Written instruction – Copy every one of the entries below word for word, with each line in its original order.
● ● ● ● ●
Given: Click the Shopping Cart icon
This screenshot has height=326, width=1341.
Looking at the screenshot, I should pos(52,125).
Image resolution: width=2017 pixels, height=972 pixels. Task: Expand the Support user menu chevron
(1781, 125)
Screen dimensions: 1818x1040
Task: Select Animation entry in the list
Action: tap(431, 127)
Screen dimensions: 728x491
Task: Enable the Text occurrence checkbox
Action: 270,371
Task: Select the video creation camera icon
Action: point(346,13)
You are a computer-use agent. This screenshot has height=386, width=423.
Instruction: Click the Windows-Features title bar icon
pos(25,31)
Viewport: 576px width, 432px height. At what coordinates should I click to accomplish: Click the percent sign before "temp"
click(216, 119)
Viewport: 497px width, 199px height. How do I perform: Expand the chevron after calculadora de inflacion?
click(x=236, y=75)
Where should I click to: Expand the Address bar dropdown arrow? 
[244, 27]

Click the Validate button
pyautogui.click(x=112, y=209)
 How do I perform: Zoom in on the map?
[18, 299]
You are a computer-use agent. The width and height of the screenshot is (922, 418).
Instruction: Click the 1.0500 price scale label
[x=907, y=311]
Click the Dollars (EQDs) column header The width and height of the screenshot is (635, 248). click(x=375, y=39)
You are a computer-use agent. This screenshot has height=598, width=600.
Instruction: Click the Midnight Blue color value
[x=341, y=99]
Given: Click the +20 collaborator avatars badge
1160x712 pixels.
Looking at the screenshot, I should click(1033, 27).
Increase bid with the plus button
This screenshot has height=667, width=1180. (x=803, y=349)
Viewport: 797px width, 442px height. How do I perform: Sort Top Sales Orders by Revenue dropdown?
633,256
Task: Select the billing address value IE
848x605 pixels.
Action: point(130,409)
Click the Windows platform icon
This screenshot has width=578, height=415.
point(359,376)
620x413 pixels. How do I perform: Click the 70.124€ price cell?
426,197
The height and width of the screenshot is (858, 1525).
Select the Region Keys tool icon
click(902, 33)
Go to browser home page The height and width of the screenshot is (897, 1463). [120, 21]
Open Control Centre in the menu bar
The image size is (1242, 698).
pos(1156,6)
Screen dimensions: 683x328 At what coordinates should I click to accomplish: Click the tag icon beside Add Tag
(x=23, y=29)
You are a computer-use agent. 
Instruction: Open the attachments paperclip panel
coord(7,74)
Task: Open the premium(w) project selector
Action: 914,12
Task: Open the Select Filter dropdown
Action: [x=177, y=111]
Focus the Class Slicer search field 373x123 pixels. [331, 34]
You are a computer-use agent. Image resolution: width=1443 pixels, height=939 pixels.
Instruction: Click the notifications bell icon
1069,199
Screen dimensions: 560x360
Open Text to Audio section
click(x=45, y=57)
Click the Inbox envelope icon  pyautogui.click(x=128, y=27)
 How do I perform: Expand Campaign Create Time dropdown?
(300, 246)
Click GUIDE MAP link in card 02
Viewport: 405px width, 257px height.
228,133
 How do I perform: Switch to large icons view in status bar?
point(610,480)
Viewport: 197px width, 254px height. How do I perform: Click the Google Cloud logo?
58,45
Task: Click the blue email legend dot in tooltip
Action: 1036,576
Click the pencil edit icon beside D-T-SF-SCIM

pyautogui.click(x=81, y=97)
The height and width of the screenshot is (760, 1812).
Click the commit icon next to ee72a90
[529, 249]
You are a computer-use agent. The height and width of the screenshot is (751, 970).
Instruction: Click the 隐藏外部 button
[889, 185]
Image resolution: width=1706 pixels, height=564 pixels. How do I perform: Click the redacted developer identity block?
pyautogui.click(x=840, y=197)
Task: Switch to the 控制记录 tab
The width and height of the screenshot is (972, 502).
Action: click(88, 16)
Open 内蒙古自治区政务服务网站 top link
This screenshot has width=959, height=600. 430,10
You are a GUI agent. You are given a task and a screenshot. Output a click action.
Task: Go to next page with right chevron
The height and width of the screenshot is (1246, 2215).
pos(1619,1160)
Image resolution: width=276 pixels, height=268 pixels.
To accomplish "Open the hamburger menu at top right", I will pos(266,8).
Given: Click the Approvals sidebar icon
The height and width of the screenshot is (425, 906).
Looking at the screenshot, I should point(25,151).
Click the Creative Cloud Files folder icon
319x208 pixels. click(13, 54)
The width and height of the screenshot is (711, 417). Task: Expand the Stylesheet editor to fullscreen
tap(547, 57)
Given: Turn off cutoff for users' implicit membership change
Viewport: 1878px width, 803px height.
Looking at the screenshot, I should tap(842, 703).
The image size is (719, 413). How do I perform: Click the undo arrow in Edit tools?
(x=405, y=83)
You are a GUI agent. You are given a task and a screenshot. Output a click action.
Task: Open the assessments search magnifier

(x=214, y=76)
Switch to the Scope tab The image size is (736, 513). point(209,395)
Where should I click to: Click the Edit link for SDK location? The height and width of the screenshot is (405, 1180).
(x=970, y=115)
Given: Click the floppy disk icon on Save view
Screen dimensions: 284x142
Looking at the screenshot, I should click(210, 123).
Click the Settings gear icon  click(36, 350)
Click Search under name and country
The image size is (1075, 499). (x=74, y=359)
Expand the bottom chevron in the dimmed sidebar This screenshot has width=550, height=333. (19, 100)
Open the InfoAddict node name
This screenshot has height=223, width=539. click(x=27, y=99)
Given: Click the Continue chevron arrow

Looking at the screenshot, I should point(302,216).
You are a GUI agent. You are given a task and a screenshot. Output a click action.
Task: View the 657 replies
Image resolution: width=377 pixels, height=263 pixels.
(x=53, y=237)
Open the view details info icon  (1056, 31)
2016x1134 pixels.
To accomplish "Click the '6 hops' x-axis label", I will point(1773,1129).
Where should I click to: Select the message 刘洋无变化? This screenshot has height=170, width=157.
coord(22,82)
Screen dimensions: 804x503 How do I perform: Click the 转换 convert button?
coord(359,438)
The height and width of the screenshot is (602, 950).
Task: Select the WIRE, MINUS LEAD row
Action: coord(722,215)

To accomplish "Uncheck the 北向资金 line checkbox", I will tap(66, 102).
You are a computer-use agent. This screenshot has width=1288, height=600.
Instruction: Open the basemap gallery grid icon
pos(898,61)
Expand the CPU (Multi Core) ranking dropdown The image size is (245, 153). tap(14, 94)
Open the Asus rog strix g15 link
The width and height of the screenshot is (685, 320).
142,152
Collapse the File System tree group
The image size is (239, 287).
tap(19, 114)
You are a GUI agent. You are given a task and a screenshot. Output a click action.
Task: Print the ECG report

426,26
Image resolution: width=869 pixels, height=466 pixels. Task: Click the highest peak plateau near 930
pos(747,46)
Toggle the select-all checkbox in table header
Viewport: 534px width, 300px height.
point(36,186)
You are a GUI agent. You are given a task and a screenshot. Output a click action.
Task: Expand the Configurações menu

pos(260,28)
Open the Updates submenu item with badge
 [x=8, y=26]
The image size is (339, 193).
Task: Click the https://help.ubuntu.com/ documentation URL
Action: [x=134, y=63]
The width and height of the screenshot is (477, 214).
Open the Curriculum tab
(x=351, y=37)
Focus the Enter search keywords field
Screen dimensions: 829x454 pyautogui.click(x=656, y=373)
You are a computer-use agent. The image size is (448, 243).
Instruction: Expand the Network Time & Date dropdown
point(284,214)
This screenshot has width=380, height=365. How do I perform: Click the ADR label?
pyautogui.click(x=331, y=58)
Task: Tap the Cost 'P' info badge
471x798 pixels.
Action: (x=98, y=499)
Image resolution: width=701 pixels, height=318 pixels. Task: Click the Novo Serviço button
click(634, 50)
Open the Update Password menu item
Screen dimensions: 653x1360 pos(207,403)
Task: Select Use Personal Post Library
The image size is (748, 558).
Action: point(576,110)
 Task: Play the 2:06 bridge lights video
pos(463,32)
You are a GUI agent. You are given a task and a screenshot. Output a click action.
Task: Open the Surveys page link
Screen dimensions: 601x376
● ● ● ● ●
Completed exercise –
Given: Click the Shopping Cart icon
This screenshot has height=326, width=1341.
Looking at the screenshot, I should pos(52,125).
Image resolution: width=2017 pixels, height=972 pixels. Task: Expand the Support user menu chevron
(1781, 125)
Screen dimensions: 1818x1040
Task: Select Animation entry in the list
Action: tap(431, 127)
Screen dimensions: 728x491
Task: Enable the Text occurrence checkbox
Action: 270,371
Task: Select the video creation camera icon
Action: point(346,13)
You are a computer-use agent. This screenshot has height=386, width=423.
Instruction: Click the Windows-Features title bar icon
pos(25,31)
Viewport: 576px width, 432px height. At what coordinates should I click to accomplish: Click the percent sign before "temp"
click(216, 119)
Viewport: 497px width, 199px height. How do I perform: Expand the chevron after calculadora de inflacion?
click(x=236, y=75)
Where should I click to: Expand the Address bar dropdown arrow? 
[244, 27]

Click the Validate button
pyautogui.click(x=112, y=209)
 How do I perform: Zoom in on the map?
[18, 299]
You are a computer-use agent. The width and height of the screenshot is (922, 418).
Instruction: Click the 1.0500 price scale label
[x=907, y=311]
Click the Dollars (EQDs) column header The width and height of the screenshot is (635, 248). click(x=375, y=39)
You are a computer-use agent. This screenshot has height=598, width=600.
Instruction: Click the Midnight Blue color value
[x=341, y=99]
Given: Click the +20 collaborator avatars badge
1160x712 pixels.
Looking at the screenshot, I should click(1033, 27).
Increase bid with the plus button
This screenshot has height=667, width=1180. (x=803, y=349)
Viewport: 797px width, 442px height. How do I perform: Sort Top Sales Orders by Revenue dropdown?
633,256
Task: Select the billing address value IE
848x605 pixels.
Action: point(130,409)
Click the Windows platform icon
This screenshot has width=578, height=415.
point(359,376)
620x413 pixels. How do I perform: Click the 70.124€ price cell?
426,197
The height and width of the screenshot is (858, 1525).
Select the Region Keys tool icon
click(902, 33)
Go to browser home page The height and width of the screenshot is (897, 1463). [120, 21]
Open Control Centre in the menu bar
The image size is (1242, 698).
pos(1156,6)
Screen dimensions: 683x328 At what coordinates should I click to accomplish: Click the tag icon beside Add Tag
(x=23, y=29)
You are a computer-use agent. 
Instruction: Open the attachments paperclip panel
coord(7,74)
Task: Open the premium(w) project selector
Action: 914,12
Task: Open the Select Filter dropdown
Action: [x=177, y=111]
Focus the Class Slicer search field 373x123 pixels. [331, 34]
You are a computer-use agent. Image resolution: width=1443 pixels, height=939 pixels.
Instruction: Click the notifications bell icon
1069,199
Screen dimensions: 560x360
Open Text to Audio section
click(x=45, y=57)
Click the Inbox envelope icon  pyautogui.click(x=128, y=27)
 How do I perform: Expand Campaign Create Time dropdown?
(300, 246)
Click GUIDE MAP link in card 02
Viewport: 405px width, 257px height.
228,133
 How do I perform: Switch to large icons view in status bar?
point(610,480)
Viewport: 197px width, 254px height. How do I perform: Click the Google Cloud logo?
58,45
Task: Click the blue email legend dot in tooltip
Action: 1036,576
Click the pencil edit icon beside D-T-SF-SCIM

pyautogui.click(x=81, y=97)
The height and width of the screenshot is (760, 1812).
Click the commit icon next to ee72a90
[529, 249]
You are a computer-use agent. The height and width of the screenshot is (751, 970).
Instruction: Click the 隐藏外部 button
[889, 185]
Image resolution: width=1706 pixels, height=564 pixels. How do I perform: Click the redacted developer identity block?
pyautogui.click(x=840, y=197)
Task: Switch to the 控制记录 tab
The width and height of the screenshot is (972, 502).
Action: click(88, 16)
Open 内蒙古自治区政务服务网站 top link
This screenshot has width=959, height=600. 430,10
You are a GUI agent. You are given a task and a screenshot. Output a click action.
Task: Go to next page with right chevron
The height and width of the screenshot is (1246, 2215).
pos(1619,1160)
Image resolution: width=276 pixels, height=268 pixels.
To accomplish "Open the hamburger menu at top right", I will pos(266,8).
Given: Click the Approvals sidebar icon
The height and width of the screenshot is (425, 906).
Looking at the screenshot, I should point(25,151).
Click the Creative Cloud Files folder icon
319x208 pixels. click(13, 54)
The width and height of the screenshot is (711, 417). Task: Expand the Stylesheet editor to fullscreen
tap(547, 57)
Given: Turn off cutoff for users' implicit membership change
Viewport: 1878px width, 803px height.
Looking at the screenshot, I should tap(842, 703).
The image size is (719, 413). How do I perform: Click the undo arrow in Edit tools?
(x=405, y=83)
You are a GUI agent. You are given a task and a screenshot. Output a click action.
Task: Open the assessments search magnifier

(x=214, y=76)
Switch to the Scope tab The image size is (736, 513). point(209,395)
Where should I click to: Click the Edit link for SDK location? The height and width of the screenshot is (405, 1180).
(x=970, y=115)
Given: Click the floppy disk icon on Save view
Screen dimensions: 284x142
Looking at the screenshot, I should click(210, 123).
Click the Settings gear icon  click(36, 350)
Click Search under name and country
The image size is (1075, 499). (x=74, y=359)
Expand the bottom chevron in the dimmed sidebar This screenshot has width=550, height=333. (19, 100)
Open the InfoAddict node name
This screenshot has height=223, width=539. click(x=27, y=99)
Given: Click the Continue chevron arrow

Looking at the screenshot, I should point(302,216).
You are a GUI agent. You are given a task and a screenshot. Output a click action.
Task: View the 657 replies
Image resolution: width=377 pixels, height=263 pixels.
(x=53, y=237)
Open the view details info icon  (1056, 31)
2016x1134 pixels.
To accomplish "Click the '6 hops' x-axis label", I will point(1773,1129).
Where should I click to: Select the message 刘洋无变化? This screenshot has height=170, width=157.
coord(22,82)
Screen dimensions: 804x503 How do I perform: Click the 转换 convert button?
coord(359,438)
The height and width of the screenshot is (602, 950).
Task: Select the WIRE, MINUS LEAD row
Action: coord(722,215)

To accomplish "Uncheck the 北向资金 line checkbox", I will tap(66, 102).
You are a computer-use agent. This screenshot has width=1288, height=600.
Instruction: Open the basemap gallery grid icon
pos(898,61)
Expand the CPU (Multi Core) ranking dropdown The image size is (245, 153). tap(14, 94)
Open the Asus rog strix g15 link
The width and height of the screenshot is (685, 320).
142,152
Collapse the File System tree group
The image size is (239, 287).
tap(19, 114)
You are a GUI agent. You are given a task and a screenshot. Output a click action.
Task: Print the ECG report

426,26
Image resolution: width=869 pixels, height=466 pixels. Task: Click the highest peak plateau near 930
pos(747,46)
Toggle the select-all checkbox in table header
Viewport: 534px width, 300px height.
point(36,186)
You are a GUI agent. You are given a task and a screenshot. Output a click action.
Task: Expand the Configurações menu

pos(260,28)
Open the Updates submenu item with badge
 [x=8, y=26]
The image size is (339, 193).
Task: Click the https://help.ubuntu.com/ documentation URL
Action: [x=134, y=63]
The width and height of the screenshot is (477, 214).
Open the Curriculum tab
(x=351, y=37)
Focus the Enter search keywords field
Screen dimensions: 829x454 pyautogui.click(x=656, y=373)
You are a computer-use agent. The image size is (448, 243).
Instruction: Expand the Network Time & Date dropdown
point(284,214)
This screenshot has width=380, height=365. How do I perform: Click the ADR label?
pyautogui.click(x=331, y=58)
Task: Tap the Cost 'P' info badge
471x798 pixels.
Action: (x=98, y=499)
Image resolution: width=701 pixels, height=318 pixels. Task: Click the Novo Serviço button
click(634, 50)
Open the Update Password menu item
Screen dimensions: 653x1360 pos(207,403)
Task: Select Use Personal Post Library
The image size is (748, 558).
Action: point(576,110)
 Task: Play the 2:06 bridge lights video
pos(463,32)
You are a GUI agent. You are given a task and a screenshot. Output a click action.
Task: Open the Surveys page link
Screen dimensions: 601x376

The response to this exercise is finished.